Before even analyzing the impacts of divestment, the report underlines the two main objectives of divesting firms that have poor environmental, social, or governance (ESG) practices. That is: first, altering business practices by depriving the firm of funding and by reinforcing stigmatization, and second, reducing risk and improving performance of the investor’s portfolio.

Based on a thorough analysis of the academic literature, the two authors concluded that divestment seems to miss these two objectives. Investors are unlikely to be successful at changing reprehensible firms’ business practices through divestment, as firms tend to reply to stigmatization with greenwashing for instance. “Divestment on primary markets, where firms directly get funded, appears to be the most effective but only for certain firms that really rely on the investor’s capital” emphasized Florence Hugard.

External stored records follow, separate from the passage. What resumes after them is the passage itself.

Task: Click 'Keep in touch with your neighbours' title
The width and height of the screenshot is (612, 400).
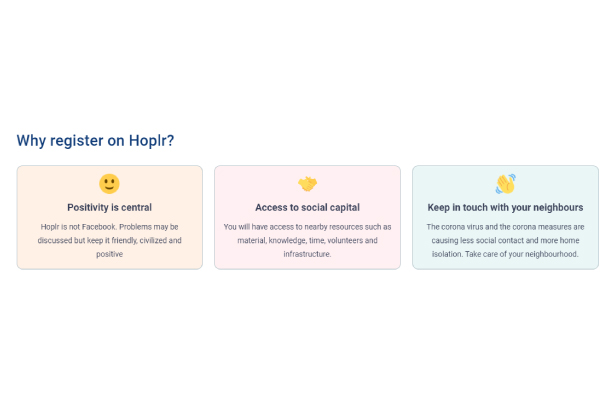Action: point(505,207)
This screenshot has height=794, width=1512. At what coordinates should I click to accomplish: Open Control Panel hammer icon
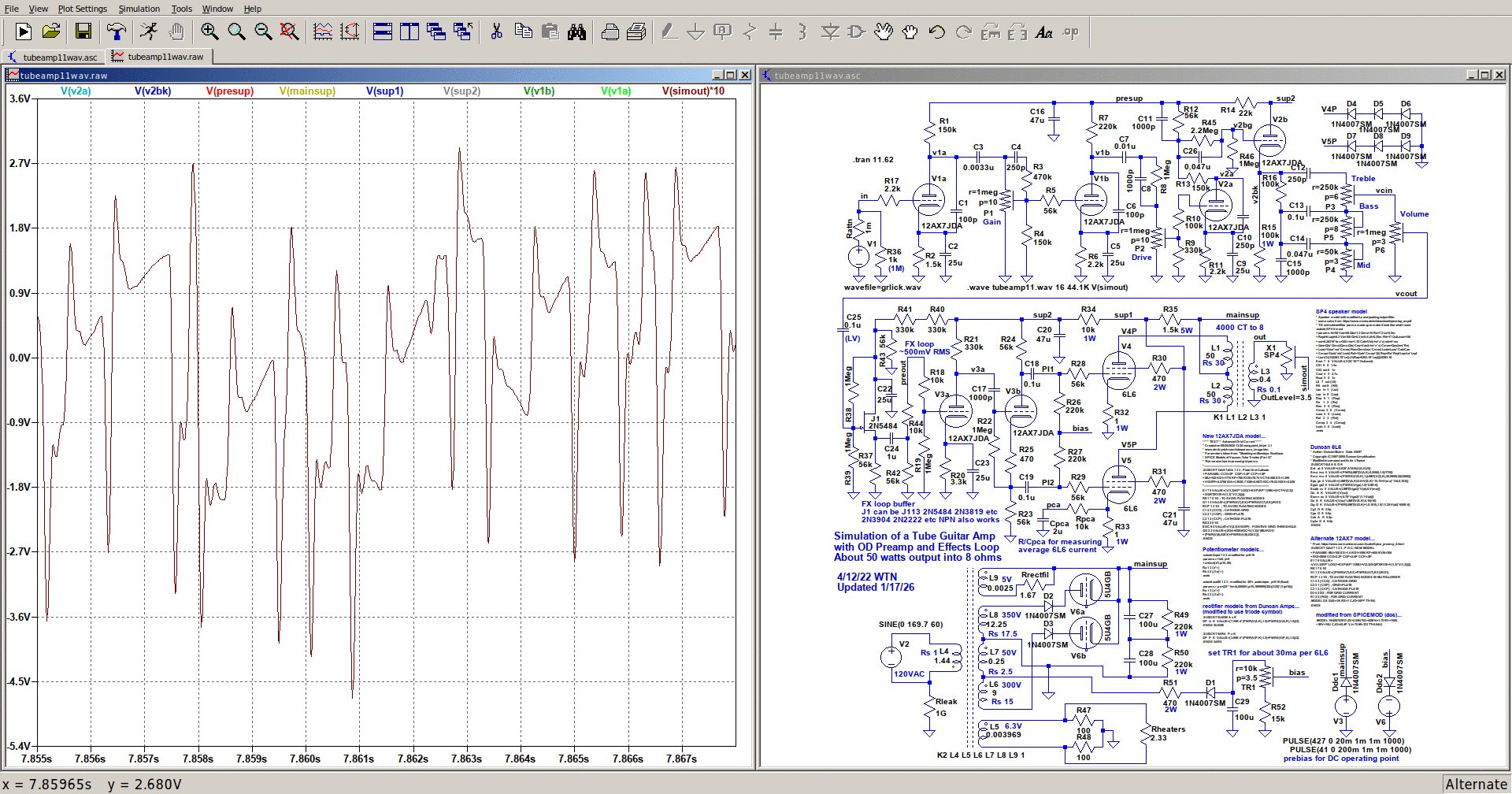point(117,32)
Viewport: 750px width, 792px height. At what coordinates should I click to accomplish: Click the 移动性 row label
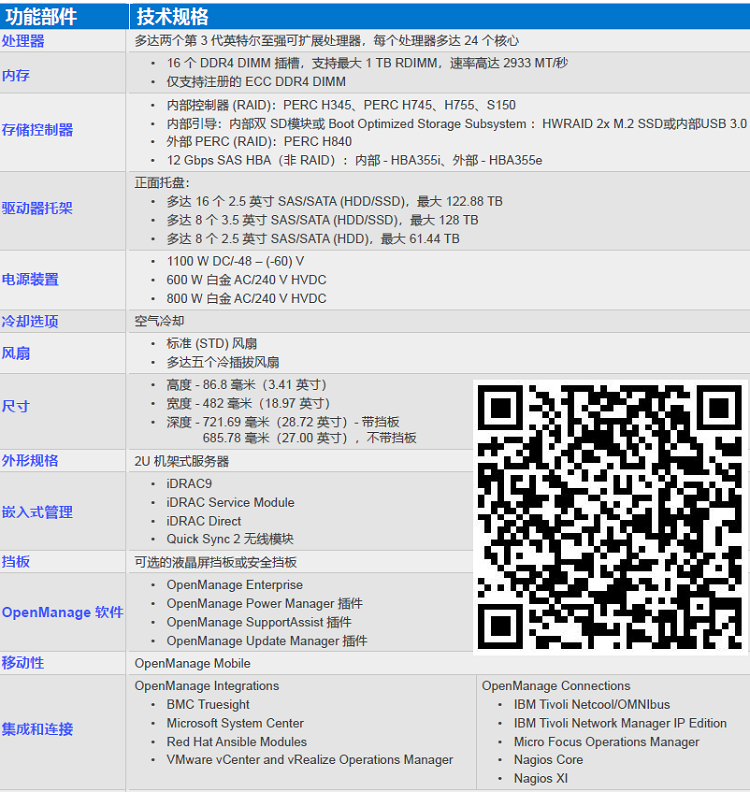23,663
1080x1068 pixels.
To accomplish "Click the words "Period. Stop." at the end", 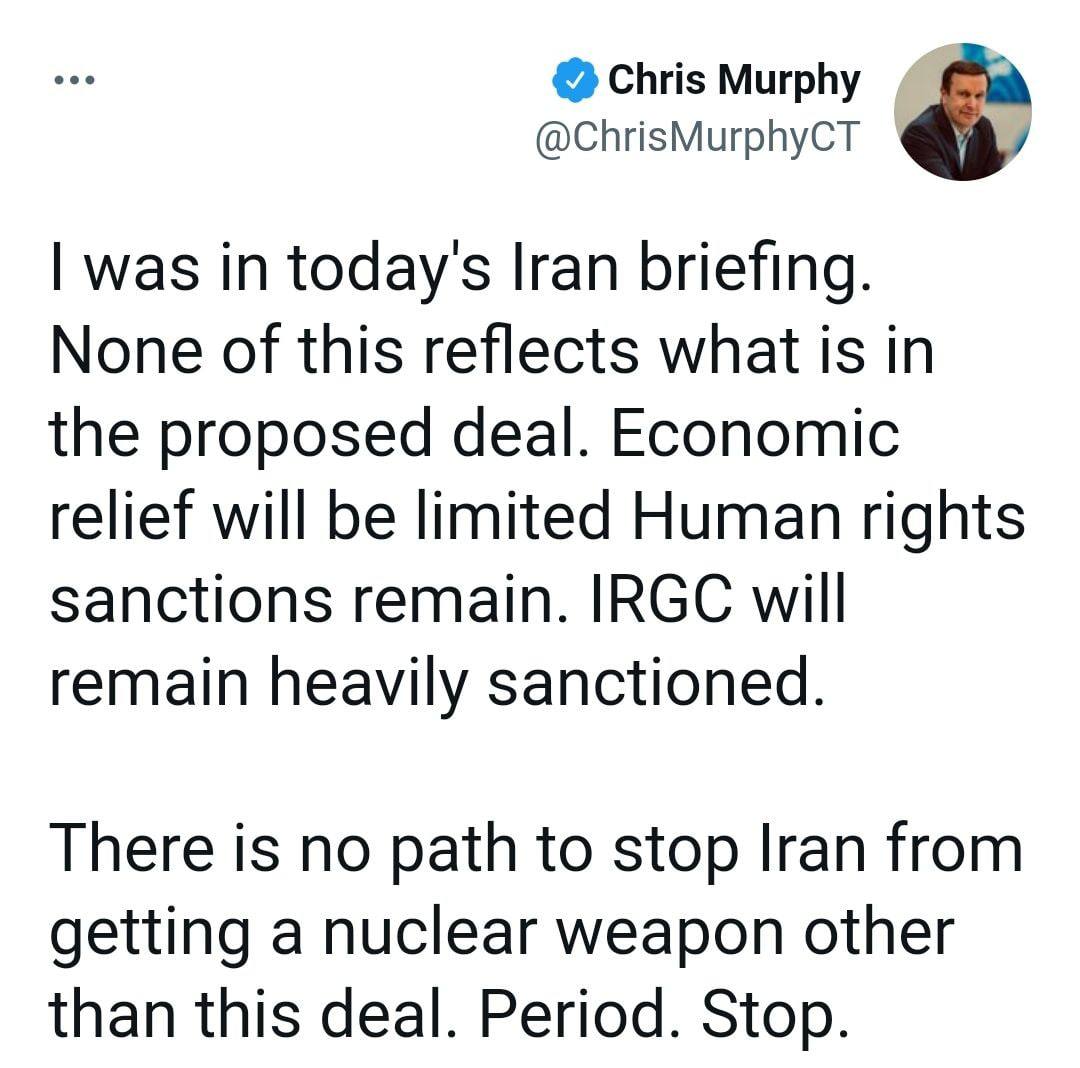I will (x=663, y=1013).
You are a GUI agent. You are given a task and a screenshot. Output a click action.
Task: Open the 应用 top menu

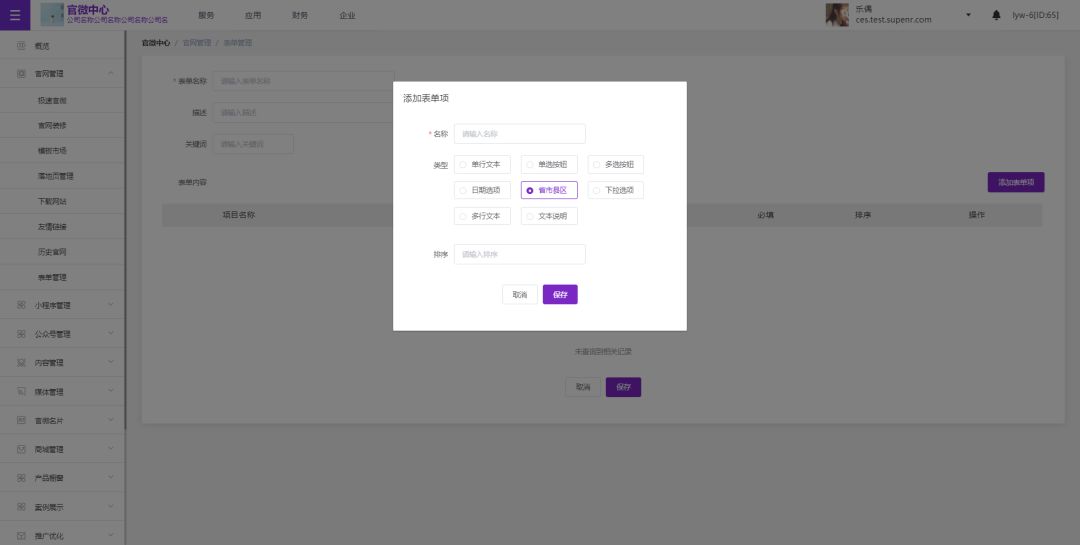(253, 16)
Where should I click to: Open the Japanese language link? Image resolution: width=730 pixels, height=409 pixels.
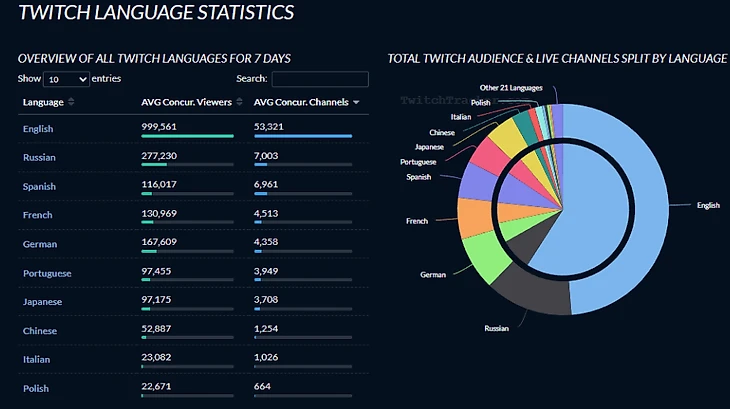[x=42, y=302]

Considering the impact on the investor, divestment reduces certain types of risk such as climate risk but does not necessarily improve financial performance. Reprehensible firms generally pay higher interest rates mostly because they are unpopular or bear additional risks – which implies higher financial returns for the investor. The overperformance of ESG exclusionary funds observed on financial markets in 2020 for instance could rather be explained by a momentum effect, which by definition cannot persist indefinitely. “There would be a cost of being a responsible investor in the long term” concludes Jean-Pierre Danthine “it is therefore not always possible to do well while doing good”.

These conclusions echoed the Building Bridges Week that took place last week and suggest that for finance to make its contribution to the transition to an economy respecting planetary limits, it is important that the pressures it exerts are well directed.